Because he couldn’t, or wouldn’t, wait through two more home games to fire Franklin, Kraft wrongly believed he was in front of the posse. Power 4 programs UCLA (DeShaun Foster) and Virginia Tech (Brent Pry) had already axed their coaches.
But his early dismissal gave others the chance to up the ante and preserve their coaches. Many of them did.
Kraft obviously overplayed his hand and, depending how it winds up, has jeopardized his own career. It’s fair to wonder: Will he be around when the $700 million Beaver Stadium renovation — which he helped drive — debuts in 2027?
The late-night dance with Sitake is an example. Regarded by everyone as a terrific individual who has done an excellent job at BYU, the fit was highly questionable. He has never coached east of Utah.

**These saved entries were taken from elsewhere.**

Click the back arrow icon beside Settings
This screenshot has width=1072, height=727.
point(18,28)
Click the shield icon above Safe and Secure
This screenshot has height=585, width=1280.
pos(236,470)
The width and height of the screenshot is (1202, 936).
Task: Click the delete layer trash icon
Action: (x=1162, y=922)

Penn State’s only advantage was money — at least until BYU’s top boosters warded that off in the most inspired defense the Cougars have ever played.
Sitake, per Jon Sauber of the Centre Daily Times and national media, informed Kraft late Tuesday that he’s staying in Provo — after the two reportedly made a handshake agreement on Sunday.
It’s hard to believe Sitake was poised to leave a team, his alma mater, that is one win from the College Football Playoff, but that apparently was the case – even if he wouldn’t know Boalsburg from Bellefonte.
Kraft’s work has turned him into a punchline.
The guy he fired not only landed a job before Kraft could figure this out, but this morning, Franklin will be in the middle of a bells-and-whistles Virginia Tech signing day – his specialty – and celebrating former Nittany Lion commitments.
Meanwhile, Penn State has all but surrendered the early-signing period for the half-dozen verbals who remained, and some of the Lion returnees are already shopping themselves.
A day after canning Franklin, Kraft sounded prepared for this high-stakes scenario, like he had thought it through from Plan A to Plan B to “Hey, if I strike out on the biggest names, will you promise to take the job?”
“You have to be prepared for everything,” he said then. “And so, yeah, I mean, that’s the nature of the business. When you make these types of decisions … anything this significant just doesn’t come on a whim. You have to have scenarios in your (mind) — and we do. How is this going to go? What if this happened?”
One of the many reports the internet churned up Monday was former ESPN talking head Todd McShay (who despised Franklin, BTW) theorizing that super-agent Jimmy Sexton was sabotaging the search because of what Kraft did to Franklin.
Make of that what you will.
Would one of Sexton’s clients, Bob Chesney (a Pennsylvania native who has climbed the ladder through impressive stints at Holy Cross and James Madison) really take the UCLA job just to appease his agent if he thought Penn State would hire him?
That said, Sexton is a good guy to have on your side. Among his reported clients are Franklin, Kalen DeBoer, Steve Sarkisian, Kirby Smart, Nick Saban (who went from Franklin cynic to shaming PSU for its audacity) and the real charmer of all, Lane Kiffin.
Unless he has an ace in his pocket – Sitake, he thought — Kraft has fumbled on the goal line.
He’ll still end up with a coach, of course, but this execution was as bad as James ever was in the redzone vs. Ohio State.
Michigan State just fired a coach (Jonathan Smith) and hired a replacement (Pat Fitzgerald) in two days. No way that plan was hatched Sunday morning. The SEC is in the midst of wall-to-wall introductions.
Of everybody left, though it’s unconventional to fire someone and hire his assistant, Smith could best maintain staff and roster stability. And enough of the fans have endorsed him.
Giving him a shorter contract, say three years, wouldn’t be a crime. It would be an admission that Kraft swung a few times but Smith ended up as the best alternative.
Kraft did say humility is one of the characteristics he’s looking for in the next coach. He might have to show some himself and fall on his sword.
Plus here’s another factor: Smith is one of the few who truly wants the job.
Penn State had planned to rely on the transfer portal, which opens Jan. 2, but Kraft’s handling of his first huge decision and now the potential need for an entire new roster could set the program further back than Franklin ever did.